El delincuente cibernético se ve cómodo en el anonimato, mucho más difícil en la vida real; porque no aprecia riesgos reales contra su modus operandi. Además, apenas transcurren segundos entre su impulso agresor, la inmediata plasmación de la bilis en un texto y su envío a los potenciales destinatarios. Por el contrario, un anónimo en papel, los insultos en un artículo o una falsa denuncia ante la policía requieren tiempo de elaboración y de maduración, así como tomarse la molestia de cursarlos o tramitarlos, siempre con posibilidad de marcha atrás a lo largo del proceso, algo que no se suele dar en los vertiginosos mensajes de las redes sociales. Algunos se borran, sí, pero cuando la ofensa ya se ha hecho y circula por mil caminos: bajar el arco no cambia la trayectoria de la flecha que acaba de lanzar.
Este panorama llevaría a deducir a un extraterrestre recién llegado que en el mundo digital rigen unas leyes y normas de comportamiento distintas de las que se cumplen en el mundo físico. Las cartas al director en los periódicos impresos tradicionales (que se reproducen también en la versión digital) se publican tras verificar los datos de quienes las envían: para empezar, hacen falta un DNI y una dirección. Sin embargo, los comentarios que se insertan al final de los artículos de esos mismos diarios en su versión electrónica carecen generalmente de comprobaciones. Dos mundos aparte.
Vamos a adentrarnos ahora, pues, en lo peor del anonimato (o de su equivalente el seudonimato opaco: el utilizado masivamente para agredir, para acosar, para abusar de alguien, para engañar a un menor de edad.
El seudonimato opaco (es decir, el modo de anonimato más general en las redes) constituye en sí mismo un embuste. Quien se expresa mediante una cuenta de nombre falso comienza por mentir acerca de su propia identidad; lo que a menudo no impide que a partir de ahí intente exigir la justicia universal.
No hay millones de anónimos ni de seudónimos en el mundo analógico, en los anonimatos de papel. Pero millones de perfiles de cualquier red se muestran con nombres inventados para la ocasión, bien se trate de seudónimos o bien de suplantaciones, o de robots movidos por programadores a sueldo de la manipulación. Son nombres fantasmagóricos que avanzan cada día en la oscuridad.

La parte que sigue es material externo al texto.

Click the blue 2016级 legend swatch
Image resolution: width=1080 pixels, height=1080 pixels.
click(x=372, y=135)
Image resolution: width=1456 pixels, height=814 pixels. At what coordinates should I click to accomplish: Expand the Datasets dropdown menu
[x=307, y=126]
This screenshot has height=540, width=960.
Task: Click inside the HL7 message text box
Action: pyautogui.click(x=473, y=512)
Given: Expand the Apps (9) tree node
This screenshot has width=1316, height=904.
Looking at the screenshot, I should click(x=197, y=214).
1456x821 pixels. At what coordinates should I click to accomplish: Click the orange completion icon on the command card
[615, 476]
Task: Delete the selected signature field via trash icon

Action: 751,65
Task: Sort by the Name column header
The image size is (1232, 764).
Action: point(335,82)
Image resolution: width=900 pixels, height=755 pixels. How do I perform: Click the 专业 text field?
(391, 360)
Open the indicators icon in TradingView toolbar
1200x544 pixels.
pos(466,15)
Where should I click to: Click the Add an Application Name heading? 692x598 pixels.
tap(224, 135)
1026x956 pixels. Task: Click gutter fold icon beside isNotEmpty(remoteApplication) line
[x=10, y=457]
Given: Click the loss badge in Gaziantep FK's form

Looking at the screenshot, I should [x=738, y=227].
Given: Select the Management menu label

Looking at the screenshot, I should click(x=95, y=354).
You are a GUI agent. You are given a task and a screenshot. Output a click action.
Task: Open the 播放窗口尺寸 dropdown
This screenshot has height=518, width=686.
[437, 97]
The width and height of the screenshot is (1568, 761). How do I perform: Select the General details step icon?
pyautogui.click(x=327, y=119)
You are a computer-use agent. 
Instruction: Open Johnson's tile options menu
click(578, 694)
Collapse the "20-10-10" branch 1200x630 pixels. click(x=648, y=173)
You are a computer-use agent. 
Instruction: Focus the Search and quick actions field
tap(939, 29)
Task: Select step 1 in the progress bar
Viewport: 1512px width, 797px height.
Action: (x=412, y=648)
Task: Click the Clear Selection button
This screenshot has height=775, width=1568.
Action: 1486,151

Así, los lanzadores de piedras y proyectiles quedan ocultos. Su dirección IP (Internet Protocole, la matrícula de cada ordenador) solamente la ve el prestador del servicio, nunca los demás usuarios; y, por si fuera poco, se considera un dato personal que no puede mostrarse sin consentimiento. Eso imposibilita en la práctica saber con rapidez a qué computadora corresponde un determinado perfil cuando lo pide un juez, sobre todo si la cuenta ha desaparecido por la huida del perpetrador, que la canceló o cambió. Las burocracias del mundo analógico delatan su anacronía ante la urgencia en el mundo digital, porque las cuentas delictivas se pueden abrir y cerrar en cuestión de minutos, lo que contrasta con la lenta maquinaria judicial que persigue clausurarlas cuando se comete delito. Tortugas analógicas contra liebres digitales.